I, 11-24. Tout ce que nous lisons ici a pour but prochain de revendiquer, pour l'évangile prêché par Paul, l'autorité d'un enseignement révélé, indépendant de ce qui est chair et sang, c'est-à-dire purement humain. Sans doute, Paul ne veut pas préjuger ici la valeur de l'enseignement de ses collègues; il ne fait point de comparaison; il parle pour lui seul. Plus tard seulement, au second chapitre, et sans y toucher davantage la question que nous venons de poser, il insiste sur ce que son enseignement à lui a été reconnu comme légitime par ceux-là même dont l'autorité était invoquée contre lui par ses adversaires; et déjà dans les dernières lignes du morceau présent, le fait que les églises de la Judée glorifiaient Dieu au sujet de ce qu'elles apprenaient sur le compte du converti de Damas, prouve qu'aucune réserve, aucun scrupule ne troublait la joie causée par cette nouvelle, dans la sphère même où l’on aurait pu d'abord en suspecter la valeur.

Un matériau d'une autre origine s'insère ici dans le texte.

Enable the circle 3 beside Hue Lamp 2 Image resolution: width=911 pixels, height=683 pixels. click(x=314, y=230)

L'apprentissage par enseignement est opposé ici et ailleurs (1 Cor. XIV) à celui, par révélation, surtout en tant qu'à ce dernier terme il se rattache l'idée de quelque chose de subit, et par cela même d'étranger au travail subjectif de l'homme, tandis que le premier rappelle de préférence quelque chose de continu, de méthodique, de laborieux. Dès ce premier mot, on voit où l'auteur en veut venir. Il s'agit de sa conversion soudaine sur le chemin de Damas, à laquelle il fait allusion ailleurs aussi (1 Cor. IX, 1), et qui, d'après ses souvenirs les plus positifs, a été un fait instantané qui lui révéla la vérité absolue, précisément de ce que, jusqu'à ce moment, il avait regardé comme une funeste et exécrable erreur. Du reste, les expressions du v. 15 (choisir et appeler) nous représentent un élément essentiel de la théologie paulinienne.

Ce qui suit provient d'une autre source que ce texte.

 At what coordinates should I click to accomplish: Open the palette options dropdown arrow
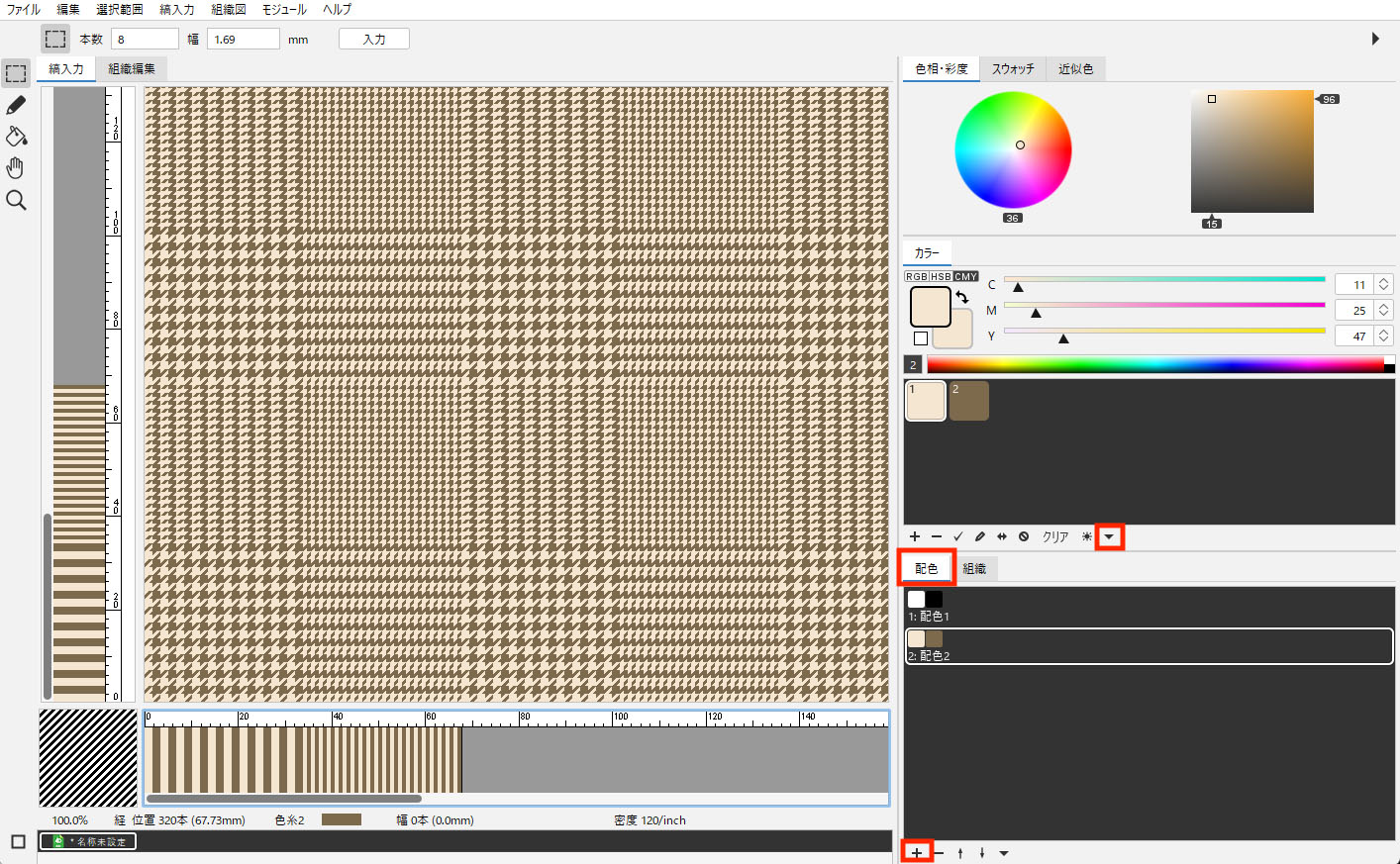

La comparaison avec le récit du neuvième chapitre des Actes nous fait remarquer quelques différences au sujet desquelles il est peut-être difficile de se décider d'une manière absolue pour l'une ou l'autre rédaction. Sans doute, en thèse générale, les affirmations de Paul doivent primer les dires d'un narrateur placé à distance et travaillant peut-être d'après la tradition; mais comme après tout Paul n'a pas ici le but spécial de raconter tous les détails chronologiques de sa vie, il se pourrait bien que son récit aussi n'eût pas la prétention d'être rigoureusement exact dans les circonstances purement accessoires. Voici d'ailleurs les faits auxquels nous faisons allusion: D'après notre texte, Paul, après sa conversion, va en Arabie (pour se recueillir ou pour prêcher immédiatement? question non résolue), puis il retourne à Damas, et seulement après trois ans (depuis sa conversion? depuis son retour à Damas?) il va à Jérusalem, pour quinze jours, y voit Pierre et Jacques, et paraît être resté hors de tout contact intime avec la masse des fidèles. D'après les Actes, il prêche à Damas, aussitôt après sa conversion et pendant assez longtemps, jusqu'à ce qu'il se trame contre lui une conspiration qui l'oblige à fuir. De là, il va à Jérusalem, où on ne lui fait aucun accueil, jusqu'à ce que Barnabas se charge de l'introduire auprès des apôtres; à partir de là, il est en relation avec eux et avec l'Église et prêche même jusqu'à ce qu'il soit encore chassé par les mauvais desseins des Juifs. Ainsi, le séjour en Arabie est omis par Luc, ce qui est de peu d'importance; la chronologie reste douteuse et incomplète; enfin, ce qui est moins indifférent, le séjour de Jérusalem paraît être autrement coloré par la relation essentiellement négative de Paul, que par celle de Luc, qui est étrangère aux préoccupations signalées dans l'épître.

Les accusations contre lesquelles Paul avait à se défendre, doivent avoir été bien violentes, puisqu'il se croit obligé d'introduire, sous la foi du serment, le simple récit des faits historiques. On l'avait donc représenté comme un menteur, comme un hypocrite!